─── Exercise inputs

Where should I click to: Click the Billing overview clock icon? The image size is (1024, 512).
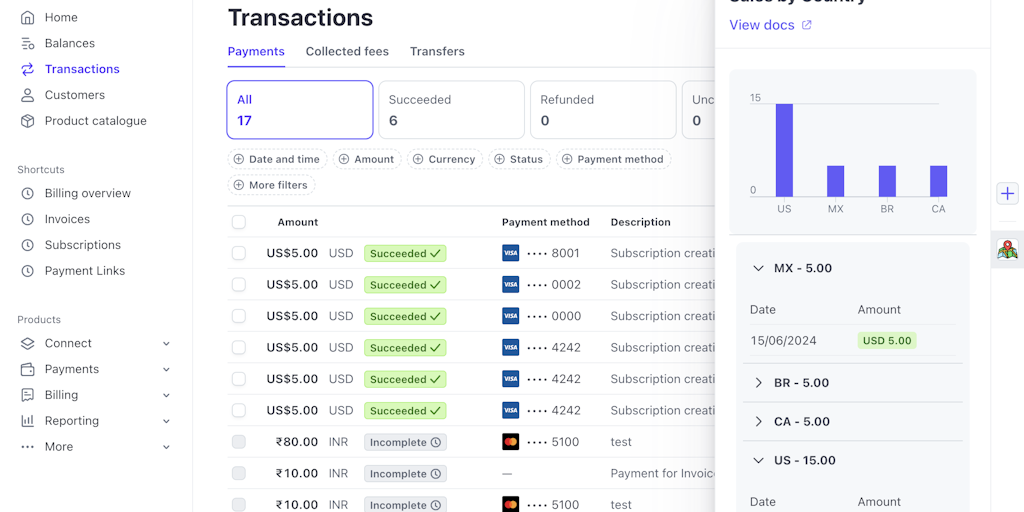(x=27, y=193)
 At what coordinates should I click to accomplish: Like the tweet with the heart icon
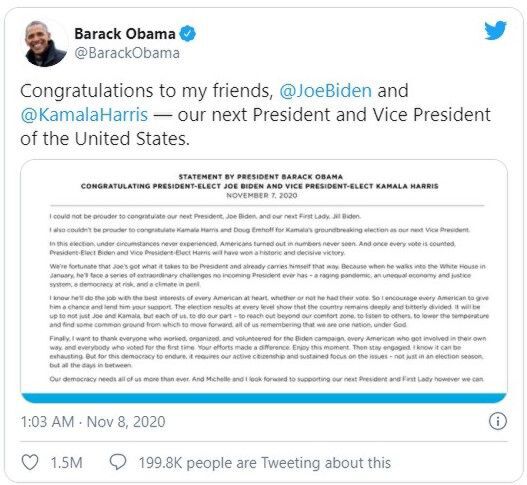[x=30, y=462]
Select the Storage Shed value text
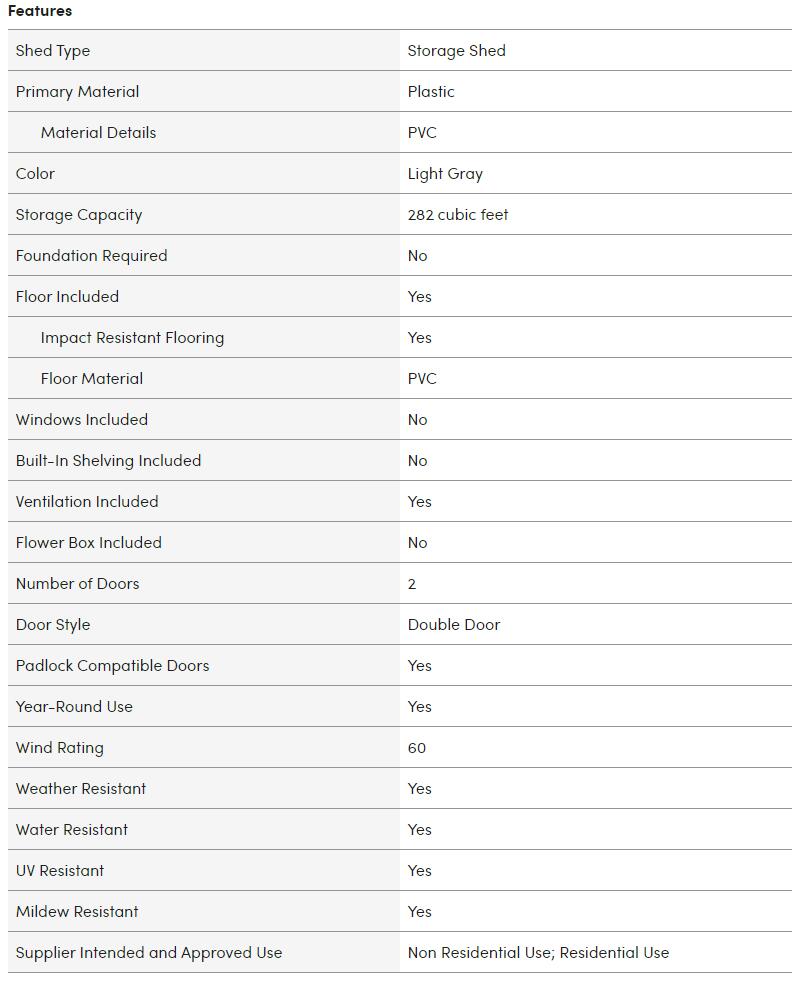Screen dimensions: 794x986 point(456,51)
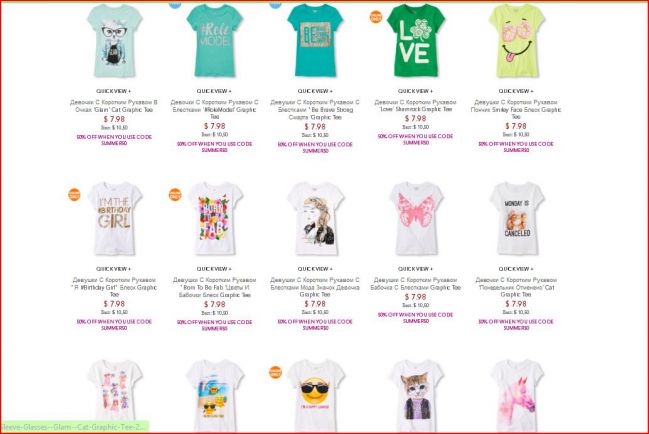This screenshot has height=434, width=649.
Task: Select the green Love Shamrock tee image
Action: point(416,41)
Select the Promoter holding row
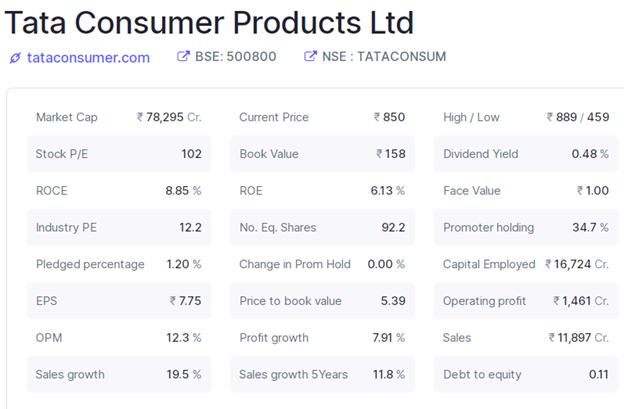Screen dimensions: 624x409 (x=525, y=227)
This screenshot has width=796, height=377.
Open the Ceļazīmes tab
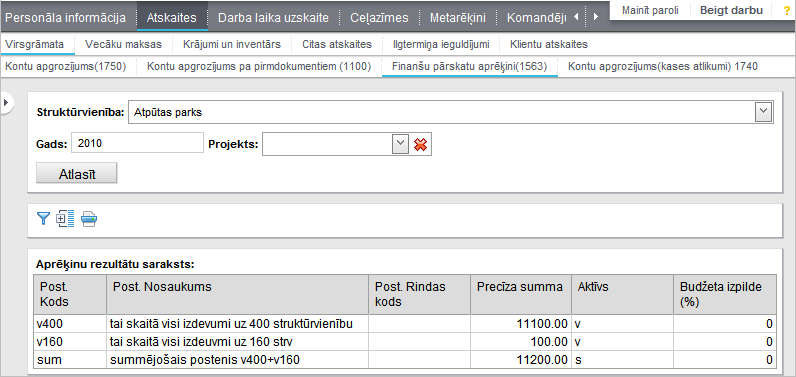point(379,18)
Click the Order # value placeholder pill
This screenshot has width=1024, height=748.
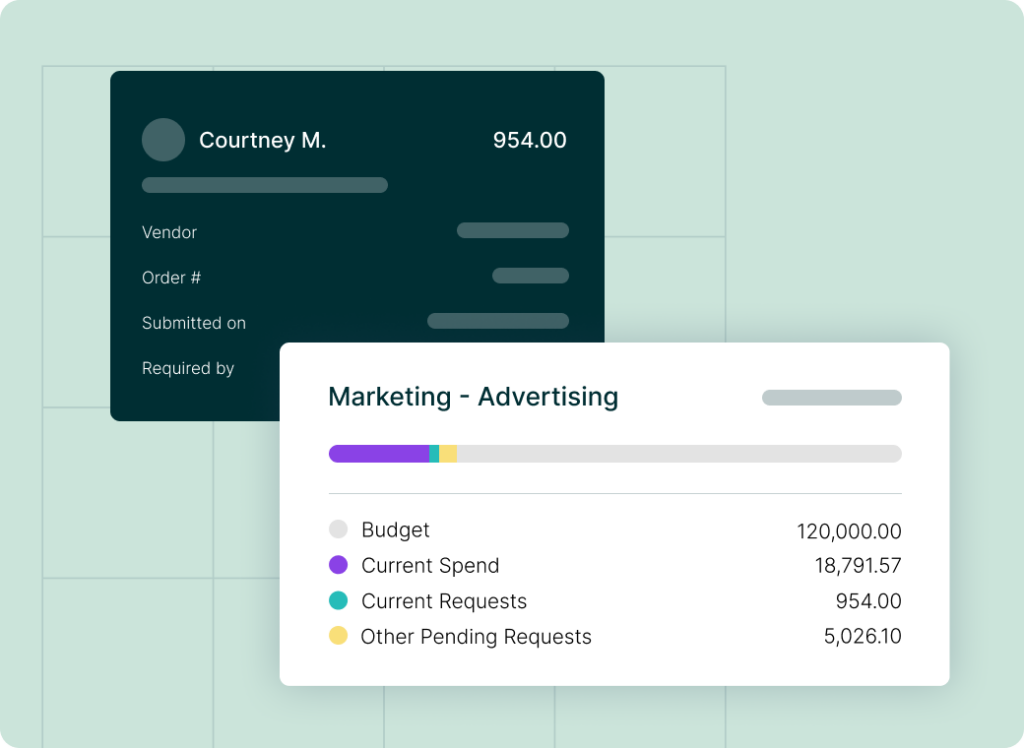[531, 276]
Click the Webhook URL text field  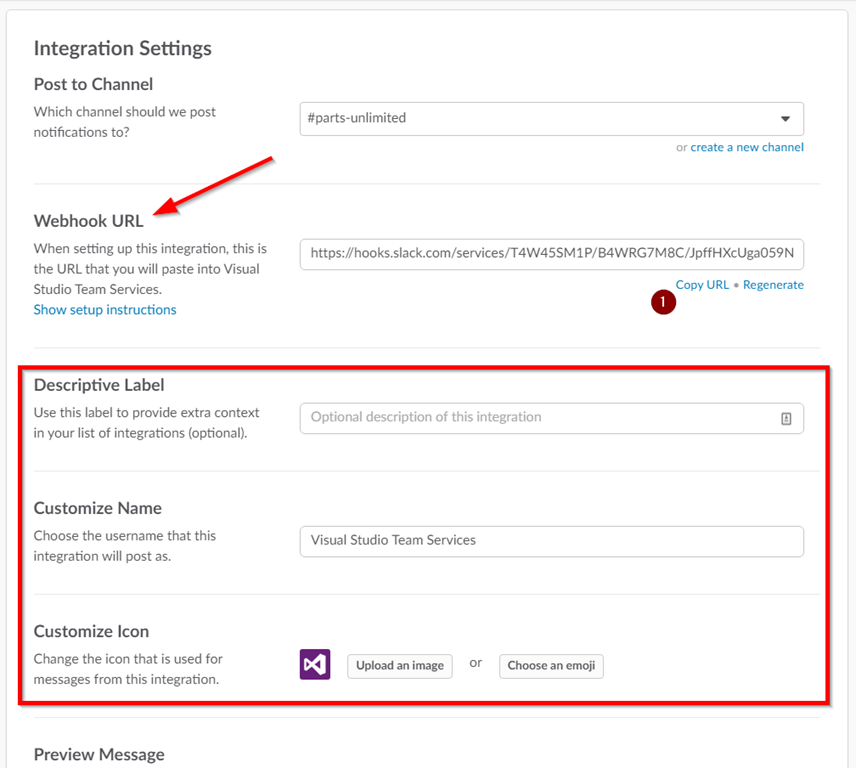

──────

▸ What you should do: What I need is every record written out exactly, minus the pictures.

▸ Written solution:
Where should I click to: Click the Billing overview clock icon? The image size is (1024, 512).
(x=27, y=193)
 At what coordinates should I click to accomplish: Like the tweet with the heart icon
[x=30, y=462]
Select the Storage Shed value text
Screen dimensions: 794x986 point(456,51)
This screenshot has height=434, width=649.
Task: Select the green Love Shamrock tee image
Action: point(416,41)
Select the Promoter holding row
Screen dimensions: 624x409 (x=525, y=227)
This screenshot has width=796, height=377.
Open the Ceļazīmes tab
point(379,18)
Click the Order # value placeholder pill
This screenshot has width=1024, height=748.
[531, 276]
Click the Webhook URL text field  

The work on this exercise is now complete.